Although most players weren’t putting up sub-par rounds, the course did seem to play much easier than the doom and gloom predictions many players had earlier in the week. At the close of play today, there are thirty-four players within five shots of the lead.

Before competition today, Jim Hyler, the USGA’s Chairman of the Championship Committee, said, "Each morning, we will really look at [the greens] again as we go through our setup, just making sure that we don’t go over the edge." Hyler was true to his word, and many of the players praised the USGA’s course setup and conditions, with the overwhelming consensus being just how fairly the course played for everyone. Several commented that today will likely be easiest day of the tournament. Defending champion Geoff Ogilvy said, "As long as it doesn’t rain at night it’s going to get harder and harder. The pins could have been harder, the 8th tee was up, which didn’t help me out but the 8th tee was up, so it can only play harder than it did this morning."

**Apply what you read:**
**1)** In the golf report, why does Geoff Ogilvy expect the course to get harder than it was this morning? Answer in one to three sentences.
**2)** For each statement, say whether it agrees with the golf report. Answer yes or no and quote the words from the report that decide it.
(a) At the close of play, thirty-four players are within five shots of the lead.
(b) Most players put up sub-par rounds.
(c) Several players said today would likely be the hardest day of the tournament.

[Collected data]
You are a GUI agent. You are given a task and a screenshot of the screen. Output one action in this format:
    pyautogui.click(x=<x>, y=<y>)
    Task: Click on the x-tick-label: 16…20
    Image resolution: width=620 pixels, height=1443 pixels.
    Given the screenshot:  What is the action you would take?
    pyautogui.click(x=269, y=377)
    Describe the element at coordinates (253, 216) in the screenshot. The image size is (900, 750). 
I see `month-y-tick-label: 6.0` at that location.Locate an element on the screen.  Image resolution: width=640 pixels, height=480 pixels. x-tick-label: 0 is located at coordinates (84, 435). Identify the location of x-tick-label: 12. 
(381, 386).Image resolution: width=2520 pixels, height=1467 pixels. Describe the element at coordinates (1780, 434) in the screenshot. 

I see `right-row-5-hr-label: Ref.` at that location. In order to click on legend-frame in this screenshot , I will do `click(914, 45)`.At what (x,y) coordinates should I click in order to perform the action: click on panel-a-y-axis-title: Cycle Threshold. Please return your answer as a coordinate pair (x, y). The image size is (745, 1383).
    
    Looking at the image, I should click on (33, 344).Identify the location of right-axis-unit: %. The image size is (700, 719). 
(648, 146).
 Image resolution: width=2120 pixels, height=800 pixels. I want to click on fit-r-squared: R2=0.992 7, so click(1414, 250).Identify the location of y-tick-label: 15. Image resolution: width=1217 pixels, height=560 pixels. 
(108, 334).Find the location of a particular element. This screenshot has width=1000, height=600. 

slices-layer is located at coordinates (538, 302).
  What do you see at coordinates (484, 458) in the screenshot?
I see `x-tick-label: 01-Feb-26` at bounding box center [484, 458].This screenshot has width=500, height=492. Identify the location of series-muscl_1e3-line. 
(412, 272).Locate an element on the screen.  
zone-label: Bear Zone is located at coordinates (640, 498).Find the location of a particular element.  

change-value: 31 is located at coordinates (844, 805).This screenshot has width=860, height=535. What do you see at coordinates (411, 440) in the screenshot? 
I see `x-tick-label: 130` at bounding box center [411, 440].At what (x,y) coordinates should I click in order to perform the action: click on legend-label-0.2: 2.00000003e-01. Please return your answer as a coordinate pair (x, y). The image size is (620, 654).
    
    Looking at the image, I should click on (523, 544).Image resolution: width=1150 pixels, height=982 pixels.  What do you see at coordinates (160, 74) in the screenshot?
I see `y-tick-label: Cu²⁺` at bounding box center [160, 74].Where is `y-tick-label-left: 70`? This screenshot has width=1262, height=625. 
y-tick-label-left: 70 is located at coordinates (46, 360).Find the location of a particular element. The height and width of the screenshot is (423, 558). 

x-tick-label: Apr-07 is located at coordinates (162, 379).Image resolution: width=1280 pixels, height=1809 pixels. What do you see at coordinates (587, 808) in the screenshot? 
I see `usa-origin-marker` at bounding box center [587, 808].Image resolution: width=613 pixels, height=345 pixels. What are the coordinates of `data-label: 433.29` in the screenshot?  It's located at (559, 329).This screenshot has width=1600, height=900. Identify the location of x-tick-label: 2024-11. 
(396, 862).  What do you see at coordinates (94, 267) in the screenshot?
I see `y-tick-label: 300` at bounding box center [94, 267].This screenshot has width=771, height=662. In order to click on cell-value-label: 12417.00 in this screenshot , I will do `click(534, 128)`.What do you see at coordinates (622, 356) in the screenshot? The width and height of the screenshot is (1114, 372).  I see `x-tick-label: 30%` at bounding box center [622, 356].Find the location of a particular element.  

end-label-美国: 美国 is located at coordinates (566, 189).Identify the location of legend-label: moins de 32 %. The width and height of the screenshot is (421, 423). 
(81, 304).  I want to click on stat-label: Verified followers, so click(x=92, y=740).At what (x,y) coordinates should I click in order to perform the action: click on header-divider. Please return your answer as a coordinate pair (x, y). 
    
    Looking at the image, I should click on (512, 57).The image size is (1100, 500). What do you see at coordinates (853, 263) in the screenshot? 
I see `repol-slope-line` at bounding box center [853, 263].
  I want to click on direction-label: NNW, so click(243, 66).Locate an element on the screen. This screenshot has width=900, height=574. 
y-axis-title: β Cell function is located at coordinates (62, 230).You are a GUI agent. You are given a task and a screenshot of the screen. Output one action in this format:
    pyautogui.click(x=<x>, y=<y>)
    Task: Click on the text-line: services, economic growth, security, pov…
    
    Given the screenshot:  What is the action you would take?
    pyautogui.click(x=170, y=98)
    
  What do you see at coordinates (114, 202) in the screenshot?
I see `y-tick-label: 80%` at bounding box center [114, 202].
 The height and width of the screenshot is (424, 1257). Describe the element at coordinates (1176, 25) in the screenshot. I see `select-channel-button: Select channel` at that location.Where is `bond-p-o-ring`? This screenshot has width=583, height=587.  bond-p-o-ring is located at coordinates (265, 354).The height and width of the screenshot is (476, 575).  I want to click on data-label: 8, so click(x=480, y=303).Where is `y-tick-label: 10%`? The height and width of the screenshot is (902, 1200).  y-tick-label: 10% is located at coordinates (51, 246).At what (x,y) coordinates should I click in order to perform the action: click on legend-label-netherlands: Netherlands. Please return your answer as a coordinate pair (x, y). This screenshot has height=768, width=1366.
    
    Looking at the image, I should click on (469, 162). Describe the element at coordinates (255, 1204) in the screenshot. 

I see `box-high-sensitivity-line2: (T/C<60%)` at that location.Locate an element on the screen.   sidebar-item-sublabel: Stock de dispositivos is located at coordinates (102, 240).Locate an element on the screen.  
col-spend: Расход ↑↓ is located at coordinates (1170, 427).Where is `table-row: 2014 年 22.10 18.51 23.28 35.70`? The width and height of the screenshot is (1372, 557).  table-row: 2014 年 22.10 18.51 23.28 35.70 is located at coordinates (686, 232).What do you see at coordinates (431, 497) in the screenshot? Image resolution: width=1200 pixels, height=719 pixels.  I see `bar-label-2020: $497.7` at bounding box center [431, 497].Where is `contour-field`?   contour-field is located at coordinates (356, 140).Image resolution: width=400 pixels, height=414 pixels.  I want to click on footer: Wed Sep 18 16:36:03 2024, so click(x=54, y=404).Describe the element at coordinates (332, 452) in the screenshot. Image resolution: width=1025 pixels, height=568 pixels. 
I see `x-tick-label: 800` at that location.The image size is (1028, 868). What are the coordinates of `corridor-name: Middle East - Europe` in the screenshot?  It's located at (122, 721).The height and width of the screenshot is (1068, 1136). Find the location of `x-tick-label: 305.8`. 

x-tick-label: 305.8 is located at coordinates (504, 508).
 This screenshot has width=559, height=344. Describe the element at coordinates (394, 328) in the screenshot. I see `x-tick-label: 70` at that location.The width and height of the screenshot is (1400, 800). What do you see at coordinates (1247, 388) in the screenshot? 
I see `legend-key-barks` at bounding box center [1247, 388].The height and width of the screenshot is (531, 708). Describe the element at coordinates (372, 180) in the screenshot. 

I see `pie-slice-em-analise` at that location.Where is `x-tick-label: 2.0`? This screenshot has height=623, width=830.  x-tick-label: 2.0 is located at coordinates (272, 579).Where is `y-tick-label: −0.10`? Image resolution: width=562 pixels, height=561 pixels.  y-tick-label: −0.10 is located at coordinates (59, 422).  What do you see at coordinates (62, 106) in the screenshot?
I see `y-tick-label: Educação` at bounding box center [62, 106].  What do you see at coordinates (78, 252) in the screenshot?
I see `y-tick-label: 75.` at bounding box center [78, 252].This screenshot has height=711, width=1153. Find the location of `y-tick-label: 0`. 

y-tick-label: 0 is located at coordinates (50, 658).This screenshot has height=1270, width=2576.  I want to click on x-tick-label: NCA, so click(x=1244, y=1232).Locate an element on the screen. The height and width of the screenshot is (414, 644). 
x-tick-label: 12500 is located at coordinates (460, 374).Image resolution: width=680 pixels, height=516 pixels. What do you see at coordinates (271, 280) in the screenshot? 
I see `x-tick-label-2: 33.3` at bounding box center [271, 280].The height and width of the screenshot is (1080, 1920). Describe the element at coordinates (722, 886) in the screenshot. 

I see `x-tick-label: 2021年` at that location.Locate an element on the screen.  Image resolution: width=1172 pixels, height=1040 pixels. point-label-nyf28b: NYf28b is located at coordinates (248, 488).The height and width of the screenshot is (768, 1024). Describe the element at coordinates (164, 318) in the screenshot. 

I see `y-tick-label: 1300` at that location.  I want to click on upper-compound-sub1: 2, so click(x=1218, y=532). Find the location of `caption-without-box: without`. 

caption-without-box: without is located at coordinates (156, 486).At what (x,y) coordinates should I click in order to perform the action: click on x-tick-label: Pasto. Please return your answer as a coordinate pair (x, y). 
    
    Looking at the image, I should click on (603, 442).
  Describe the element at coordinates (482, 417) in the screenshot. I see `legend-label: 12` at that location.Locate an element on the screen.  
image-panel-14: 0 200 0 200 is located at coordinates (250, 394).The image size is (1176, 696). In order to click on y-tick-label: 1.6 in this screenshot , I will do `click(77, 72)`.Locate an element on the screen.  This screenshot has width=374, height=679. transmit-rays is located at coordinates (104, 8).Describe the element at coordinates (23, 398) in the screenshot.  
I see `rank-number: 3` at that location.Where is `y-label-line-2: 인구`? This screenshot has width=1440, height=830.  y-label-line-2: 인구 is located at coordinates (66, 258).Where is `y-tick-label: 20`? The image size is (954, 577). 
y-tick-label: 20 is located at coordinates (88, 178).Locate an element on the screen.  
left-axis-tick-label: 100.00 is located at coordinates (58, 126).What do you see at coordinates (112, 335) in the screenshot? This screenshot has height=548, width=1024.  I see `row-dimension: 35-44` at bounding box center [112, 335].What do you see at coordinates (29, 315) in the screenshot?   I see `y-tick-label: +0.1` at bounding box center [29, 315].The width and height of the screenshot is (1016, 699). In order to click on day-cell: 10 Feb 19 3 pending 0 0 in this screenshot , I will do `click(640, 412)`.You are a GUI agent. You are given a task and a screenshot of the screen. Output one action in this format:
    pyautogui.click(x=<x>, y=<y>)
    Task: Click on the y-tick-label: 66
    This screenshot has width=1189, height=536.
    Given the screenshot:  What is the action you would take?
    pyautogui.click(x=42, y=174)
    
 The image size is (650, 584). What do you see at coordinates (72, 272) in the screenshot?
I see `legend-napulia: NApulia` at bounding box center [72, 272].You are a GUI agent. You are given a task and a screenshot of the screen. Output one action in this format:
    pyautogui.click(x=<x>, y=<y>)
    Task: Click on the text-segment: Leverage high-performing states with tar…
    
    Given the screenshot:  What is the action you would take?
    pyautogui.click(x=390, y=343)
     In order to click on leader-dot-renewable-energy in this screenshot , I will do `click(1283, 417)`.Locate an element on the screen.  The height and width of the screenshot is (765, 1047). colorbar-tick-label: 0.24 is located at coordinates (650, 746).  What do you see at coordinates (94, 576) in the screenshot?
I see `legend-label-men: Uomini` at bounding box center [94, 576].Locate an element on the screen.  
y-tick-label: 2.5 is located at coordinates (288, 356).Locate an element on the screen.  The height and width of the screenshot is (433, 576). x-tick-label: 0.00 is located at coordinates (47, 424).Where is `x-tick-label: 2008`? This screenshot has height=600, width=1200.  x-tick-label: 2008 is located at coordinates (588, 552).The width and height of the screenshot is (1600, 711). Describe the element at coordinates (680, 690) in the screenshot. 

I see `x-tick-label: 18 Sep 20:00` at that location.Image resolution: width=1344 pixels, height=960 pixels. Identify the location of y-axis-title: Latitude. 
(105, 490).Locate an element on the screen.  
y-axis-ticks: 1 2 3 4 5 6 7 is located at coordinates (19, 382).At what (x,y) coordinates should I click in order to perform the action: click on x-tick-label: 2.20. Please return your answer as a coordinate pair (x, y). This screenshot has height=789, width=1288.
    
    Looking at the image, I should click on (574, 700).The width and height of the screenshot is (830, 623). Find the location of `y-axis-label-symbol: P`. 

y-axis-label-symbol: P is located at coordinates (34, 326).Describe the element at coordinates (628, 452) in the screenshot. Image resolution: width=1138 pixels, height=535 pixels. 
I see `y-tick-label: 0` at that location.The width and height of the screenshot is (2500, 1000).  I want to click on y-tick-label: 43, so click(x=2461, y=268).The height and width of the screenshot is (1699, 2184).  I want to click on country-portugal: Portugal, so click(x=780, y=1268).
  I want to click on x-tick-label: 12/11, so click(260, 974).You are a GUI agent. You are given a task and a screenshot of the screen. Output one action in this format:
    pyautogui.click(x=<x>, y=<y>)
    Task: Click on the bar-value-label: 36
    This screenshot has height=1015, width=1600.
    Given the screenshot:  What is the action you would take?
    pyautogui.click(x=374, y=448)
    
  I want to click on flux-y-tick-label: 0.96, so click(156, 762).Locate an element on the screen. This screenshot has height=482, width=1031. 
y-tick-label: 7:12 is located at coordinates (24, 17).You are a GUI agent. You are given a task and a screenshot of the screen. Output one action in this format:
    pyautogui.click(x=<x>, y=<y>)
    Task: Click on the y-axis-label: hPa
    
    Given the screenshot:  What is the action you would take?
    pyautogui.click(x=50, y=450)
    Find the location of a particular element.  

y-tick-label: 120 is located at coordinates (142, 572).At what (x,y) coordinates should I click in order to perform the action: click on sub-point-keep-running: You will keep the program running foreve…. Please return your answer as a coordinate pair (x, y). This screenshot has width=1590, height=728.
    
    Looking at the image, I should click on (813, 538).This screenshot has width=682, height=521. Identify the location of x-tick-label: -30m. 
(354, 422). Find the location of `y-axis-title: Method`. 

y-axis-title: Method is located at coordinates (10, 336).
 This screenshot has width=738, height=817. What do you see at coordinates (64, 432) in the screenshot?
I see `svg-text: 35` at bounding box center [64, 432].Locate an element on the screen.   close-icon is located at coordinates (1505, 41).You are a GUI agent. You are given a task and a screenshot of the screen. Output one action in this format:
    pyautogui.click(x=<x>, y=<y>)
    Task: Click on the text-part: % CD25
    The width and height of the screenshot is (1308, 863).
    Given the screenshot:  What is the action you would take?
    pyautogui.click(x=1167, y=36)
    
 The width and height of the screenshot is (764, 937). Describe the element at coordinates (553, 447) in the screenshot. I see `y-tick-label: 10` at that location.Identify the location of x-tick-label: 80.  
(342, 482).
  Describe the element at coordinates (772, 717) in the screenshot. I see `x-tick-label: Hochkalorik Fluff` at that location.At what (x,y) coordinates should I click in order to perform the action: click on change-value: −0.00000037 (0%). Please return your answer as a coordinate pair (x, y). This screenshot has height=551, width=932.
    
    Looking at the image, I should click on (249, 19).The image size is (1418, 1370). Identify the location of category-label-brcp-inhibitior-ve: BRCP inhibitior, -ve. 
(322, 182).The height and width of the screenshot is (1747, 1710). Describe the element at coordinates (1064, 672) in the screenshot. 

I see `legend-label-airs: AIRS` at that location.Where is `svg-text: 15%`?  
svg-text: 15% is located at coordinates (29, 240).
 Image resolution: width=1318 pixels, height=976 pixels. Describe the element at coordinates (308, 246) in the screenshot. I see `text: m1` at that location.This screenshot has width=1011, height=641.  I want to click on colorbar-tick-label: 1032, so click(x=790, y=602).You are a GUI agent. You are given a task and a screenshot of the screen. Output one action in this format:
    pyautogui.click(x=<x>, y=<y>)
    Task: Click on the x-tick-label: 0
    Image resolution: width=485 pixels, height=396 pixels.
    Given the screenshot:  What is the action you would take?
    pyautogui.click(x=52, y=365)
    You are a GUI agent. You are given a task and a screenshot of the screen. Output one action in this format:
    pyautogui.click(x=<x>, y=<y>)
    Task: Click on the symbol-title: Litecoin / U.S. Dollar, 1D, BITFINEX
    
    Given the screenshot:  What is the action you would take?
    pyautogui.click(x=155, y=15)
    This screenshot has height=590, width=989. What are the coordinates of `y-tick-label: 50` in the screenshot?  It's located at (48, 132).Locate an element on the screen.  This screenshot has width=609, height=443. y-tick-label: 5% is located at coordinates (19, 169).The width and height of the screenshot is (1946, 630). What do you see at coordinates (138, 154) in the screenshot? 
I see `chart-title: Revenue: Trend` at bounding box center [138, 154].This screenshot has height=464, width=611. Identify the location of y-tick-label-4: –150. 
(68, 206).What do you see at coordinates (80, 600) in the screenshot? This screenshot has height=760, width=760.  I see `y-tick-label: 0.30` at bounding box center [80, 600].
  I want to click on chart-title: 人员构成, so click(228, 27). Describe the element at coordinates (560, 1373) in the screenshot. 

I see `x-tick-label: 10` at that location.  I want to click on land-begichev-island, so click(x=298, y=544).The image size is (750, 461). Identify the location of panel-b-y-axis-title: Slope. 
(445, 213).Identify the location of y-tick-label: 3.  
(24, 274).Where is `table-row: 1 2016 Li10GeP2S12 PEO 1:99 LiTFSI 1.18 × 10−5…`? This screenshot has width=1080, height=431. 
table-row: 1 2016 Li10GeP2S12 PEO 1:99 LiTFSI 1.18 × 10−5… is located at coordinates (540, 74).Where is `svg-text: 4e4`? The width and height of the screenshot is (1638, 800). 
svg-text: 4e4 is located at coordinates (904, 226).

**Solutions by task:**
**1)** He says the pins could have been harder and the 8th tee was moved up. So the course can only play harder from here, as long as it doesn't rain at night.

**2)**
(a) Yes: "there are thirty-four players within five shots of the lead."
(b) No: "most players weren’t putting up sub-par rounds"
(c) No: "Several commented that today will likely be easiest day of the tournament."